Al-Yamamah: Bandar accused of taking BAE payments

Two of Britain’s foremost investigative journalists, David Leigh and Rob Evans, have a major scoop in the Guardian today, about this country’s biggest corruption story of the last thirty years, the Al Yamamah defence deal between Britain and Saudi Arabia:


According to legal sources familiar with the records,
BAE Systems made cash transfers to Prince Bandar every three months for
10 years or more.

BAE drew the money from a confidential account
held at the Bank of England that had been set up to facilitate the
Al-Yamamah deal. Up to £2bn a year was deposited in the accounts as
part of a complex arrangement allowing Saudi oil to be sold in return
for shipments of Tornado aircraft and other arms.

Both BAE and
the government’s arms sales department, the Defence Export Services
Organisation (Deso), allegedly had drawing rights on the funds, which
were held in a special Ministry of Defence account run by the
government banker, the paymaster general.

Those close to Deso say
regular payments were drawn down by BAE and despatched to Prince
Bandar’s account at Riggs bank in Washington DC. 

Under the terms
of a previously unknown MoD instruction from the department’s permanent
secretary, Sir Frank Cooper, the payment deal would have required Deso
authorisation. (Guardian)

The BBC carries a similar story about the deal, which is set to be the subject of a Panorama documentary next Monday.

This kind of corruption might seem acceptable to some, but it’s insidious effects have been well described by Leigh:

The prime minister makes passionate speeches denouncing corruption
in Africa. It does not look attractive if these appear merely cosmetic.
Bribery saddles poor countries with burdens of debt to buy arms, and
other goods they don’t really need, at inflated prices. Their rulers
spend the cash on Florida villas, private jets and diamond necklaces.
Their people go hungry.

Nor is altruism the only point. It is not healthy for British
industry to depend on bribery to sell goods that are overpriced and of
the wrong quality. It distorts the market, and in the long run makes
them inefficient. Furthermore – and perhaps crucially – a company that
gets into the habit of bribery tends to become addicted. How does the
ministry of defence know that the company from which it buys arms for
British soldiers and pilots stops its habits of bribery at Dover? (Comment is Free)

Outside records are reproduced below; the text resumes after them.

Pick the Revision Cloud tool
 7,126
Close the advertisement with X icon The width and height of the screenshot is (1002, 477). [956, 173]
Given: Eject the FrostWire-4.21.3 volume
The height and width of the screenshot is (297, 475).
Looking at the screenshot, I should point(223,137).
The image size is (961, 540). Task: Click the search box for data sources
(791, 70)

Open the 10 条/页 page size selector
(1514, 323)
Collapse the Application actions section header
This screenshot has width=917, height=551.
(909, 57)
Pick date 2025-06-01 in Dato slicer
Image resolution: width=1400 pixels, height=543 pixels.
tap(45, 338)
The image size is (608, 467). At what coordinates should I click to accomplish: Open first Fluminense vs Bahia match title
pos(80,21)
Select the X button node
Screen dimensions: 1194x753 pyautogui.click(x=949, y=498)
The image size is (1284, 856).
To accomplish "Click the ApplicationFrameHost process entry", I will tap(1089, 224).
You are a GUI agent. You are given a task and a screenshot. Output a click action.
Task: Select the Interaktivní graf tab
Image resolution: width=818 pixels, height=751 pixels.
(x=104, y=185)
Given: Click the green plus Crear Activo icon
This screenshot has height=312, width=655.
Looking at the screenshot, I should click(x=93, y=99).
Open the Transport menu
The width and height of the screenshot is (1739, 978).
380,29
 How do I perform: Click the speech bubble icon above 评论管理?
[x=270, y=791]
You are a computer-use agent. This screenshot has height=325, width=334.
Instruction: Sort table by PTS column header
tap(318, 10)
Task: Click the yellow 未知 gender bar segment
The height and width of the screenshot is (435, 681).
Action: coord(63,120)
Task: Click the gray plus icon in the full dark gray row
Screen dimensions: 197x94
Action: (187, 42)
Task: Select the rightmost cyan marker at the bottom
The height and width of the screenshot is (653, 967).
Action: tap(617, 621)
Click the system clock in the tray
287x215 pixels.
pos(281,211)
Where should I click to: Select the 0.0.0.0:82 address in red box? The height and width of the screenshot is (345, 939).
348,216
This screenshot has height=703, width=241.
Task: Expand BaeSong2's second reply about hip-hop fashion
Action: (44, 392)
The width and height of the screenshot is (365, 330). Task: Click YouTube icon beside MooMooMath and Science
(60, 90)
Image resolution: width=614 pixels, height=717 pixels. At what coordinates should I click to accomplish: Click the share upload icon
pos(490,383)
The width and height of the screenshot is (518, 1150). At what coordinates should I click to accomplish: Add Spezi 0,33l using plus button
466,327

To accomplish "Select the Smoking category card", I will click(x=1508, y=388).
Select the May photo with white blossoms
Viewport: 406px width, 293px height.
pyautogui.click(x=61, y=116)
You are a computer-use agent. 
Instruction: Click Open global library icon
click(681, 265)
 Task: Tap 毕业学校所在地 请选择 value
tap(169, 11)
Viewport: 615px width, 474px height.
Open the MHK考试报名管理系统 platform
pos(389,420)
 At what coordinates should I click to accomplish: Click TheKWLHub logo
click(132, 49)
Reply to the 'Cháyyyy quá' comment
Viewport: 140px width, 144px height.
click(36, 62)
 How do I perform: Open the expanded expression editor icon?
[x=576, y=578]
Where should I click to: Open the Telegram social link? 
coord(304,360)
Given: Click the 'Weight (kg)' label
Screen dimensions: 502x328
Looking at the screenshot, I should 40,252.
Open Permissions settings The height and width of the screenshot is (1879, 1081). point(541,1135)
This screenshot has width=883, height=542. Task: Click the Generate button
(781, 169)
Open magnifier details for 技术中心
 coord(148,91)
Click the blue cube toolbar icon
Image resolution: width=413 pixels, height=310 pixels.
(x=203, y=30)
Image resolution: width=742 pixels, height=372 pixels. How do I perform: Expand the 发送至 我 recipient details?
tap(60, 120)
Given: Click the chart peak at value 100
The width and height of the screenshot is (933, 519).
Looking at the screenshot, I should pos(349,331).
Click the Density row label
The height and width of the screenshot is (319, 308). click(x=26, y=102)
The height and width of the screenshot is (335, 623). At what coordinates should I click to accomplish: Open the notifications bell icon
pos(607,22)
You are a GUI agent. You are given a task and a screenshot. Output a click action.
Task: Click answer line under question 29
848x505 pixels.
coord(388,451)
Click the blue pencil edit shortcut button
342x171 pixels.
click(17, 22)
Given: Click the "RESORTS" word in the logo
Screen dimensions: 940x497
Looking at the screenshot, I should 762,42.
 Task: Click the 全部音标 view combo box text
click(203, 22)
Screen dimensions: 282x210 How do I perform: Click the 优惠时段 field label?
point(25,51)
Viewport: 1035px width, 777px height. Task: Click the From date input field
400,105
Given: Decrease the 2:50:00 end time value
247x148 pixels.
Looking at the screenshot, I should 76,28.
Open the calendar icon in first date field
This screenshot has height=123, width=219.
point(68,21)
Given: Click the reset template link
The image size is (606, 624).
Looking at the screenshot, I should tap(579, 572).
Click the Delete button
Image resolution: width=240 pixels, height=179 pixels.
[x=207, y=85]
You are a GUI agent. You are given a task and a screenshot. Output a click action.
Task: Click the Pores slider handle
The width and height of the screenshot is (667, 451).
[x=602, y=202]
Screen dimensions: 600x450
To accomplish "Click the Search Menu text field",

The massive expansion of defence exports to the Middle East under the Thatcher Government made a vast swathe of British manufacturing industry dependent on corrupt arms deals, at an incalculable opportunity cost in terms of more productive investment, and in the process tied British foreign policy to some of the world’s most reactionary regimes.

The fallout from this expansion, in the shape of the Arms-to-Iraq affair, helped to bring down the last Conservative government, so you might have expected a Labour government to try and wean Britain from this dependency.

Instead, it has blocked the SFO’s investigation into the Al-Yamamah deal. In the wake of the latest reports, there will be renewed calls for that investigation to be re-opened.

The Campaign against the Arms Trade has a campaign to that effect, as do the Liberal Democrats. The Lib Dem site has an online petition, and there is another on the Number 10 petitions site.